Keine Obergrenze, keine Angst vor Schulz Das sagte Angela Merkel im ARD-Sommerinterview

Angela Merkel sprach beim Sommerinterview mit den Moderatoren Tina Hassel und Thomas Baumann in der ARD. Foto: dpa

Angela Merkel hat sich am Sonntag zum ARD-Sommerinterview gestellt. Die wichtigsten Aussagen in der Kurzzusammenfassung.

Bundeskanzlerin und CDU-Chefin Angela Merkel findet im ARD-Sommerinterview am Sonntag klare Worte: Eine Flüchtlingsobergrenze lehnt sie kategorisch ab, pocht auf ein Besuchsrecht für Bundestagsabgeordnete bei den Bundeswehrsoldaten auf dem türkischen Nato-Stützpunkt Konya.

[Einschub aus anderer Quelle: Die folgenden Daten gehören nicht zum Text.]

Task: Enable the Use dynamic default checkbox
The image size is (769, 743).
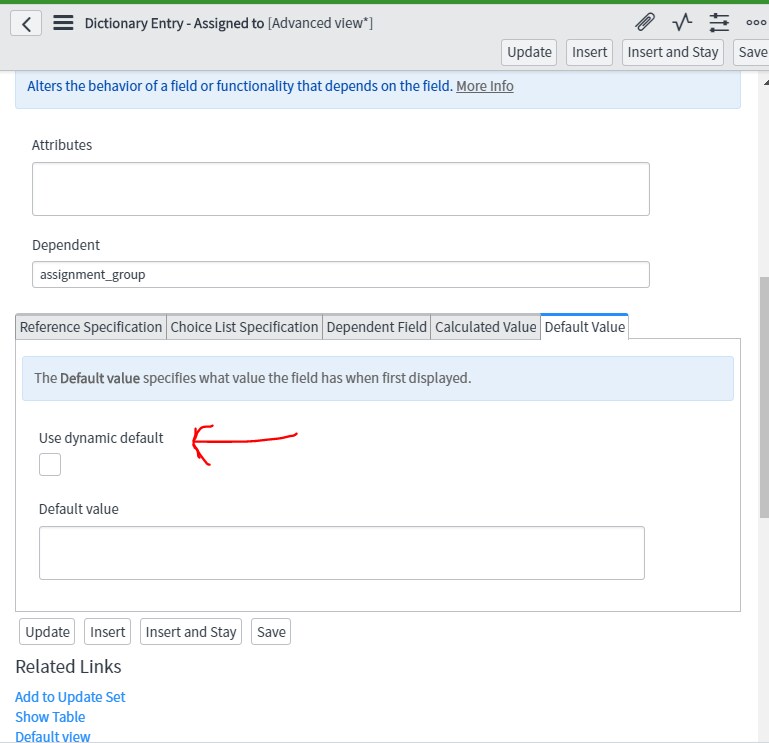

Gelassen reagiert sie auf den "Zukunftsplan" von SPD-Herausforderer Martin Schulz. Statt scharfer Kritik an seinem Zehn-Punkte-Plan, verwies sie darauf, dass die Union andere Schwerpunkte setzt.

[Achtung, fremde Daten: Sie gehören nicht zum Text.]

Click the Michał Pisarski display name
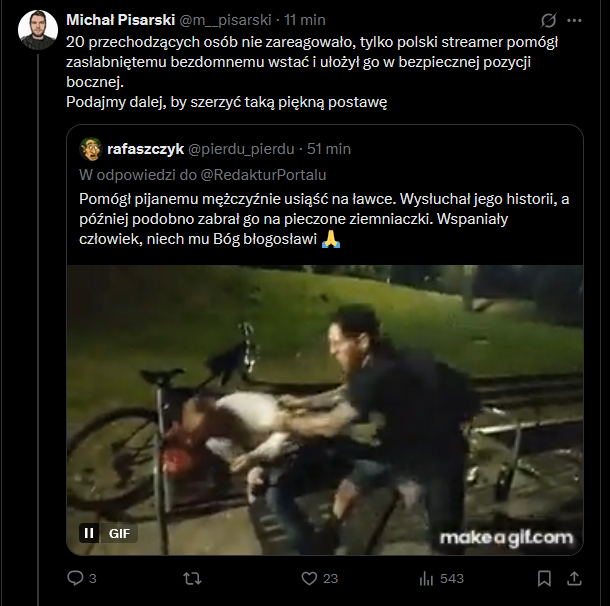This screenshot has width=610, height=606. click(120, 19)
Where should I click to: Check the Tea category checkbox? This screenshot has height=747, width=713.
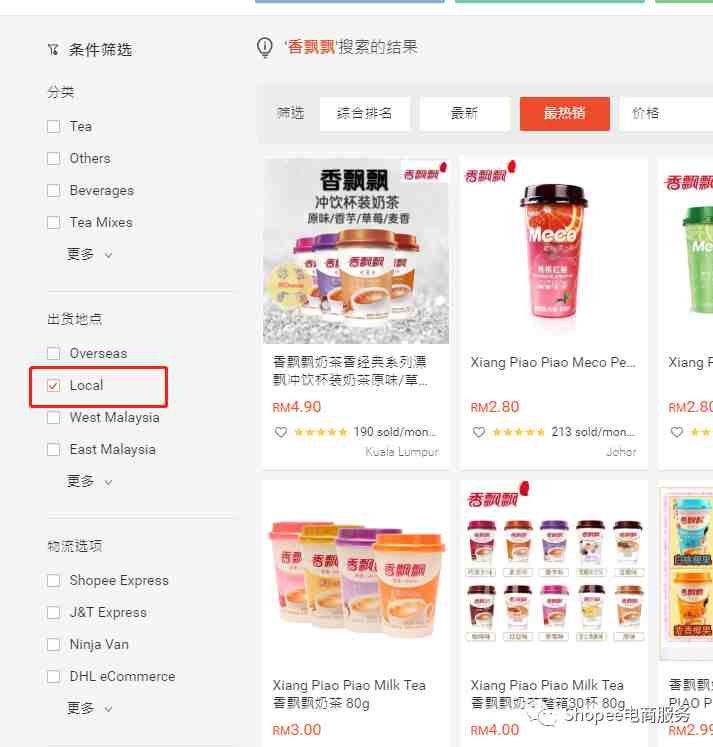pos(54,127)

Beim angestrebten Ausbau staatlicher Investitionen etwa sei nicht das fehlende Geld das Hauptproblem, sondern eine zu langsame Planung. In der mittelfristigen Finanzplanung des Bundes seien zusätzliche Investitionsmittel schon an vielen Stellen festgeschrieben, sagte Merkel. Die Union setze in ihrem Regierungsprogramm darauf, die Planungsverfahren zu beschleunigen.

Von den Mehreinnahmen des Staates sollte mindestens ein Drittel investiert werden. "Es kann auch mehr sein", sagte Merkel.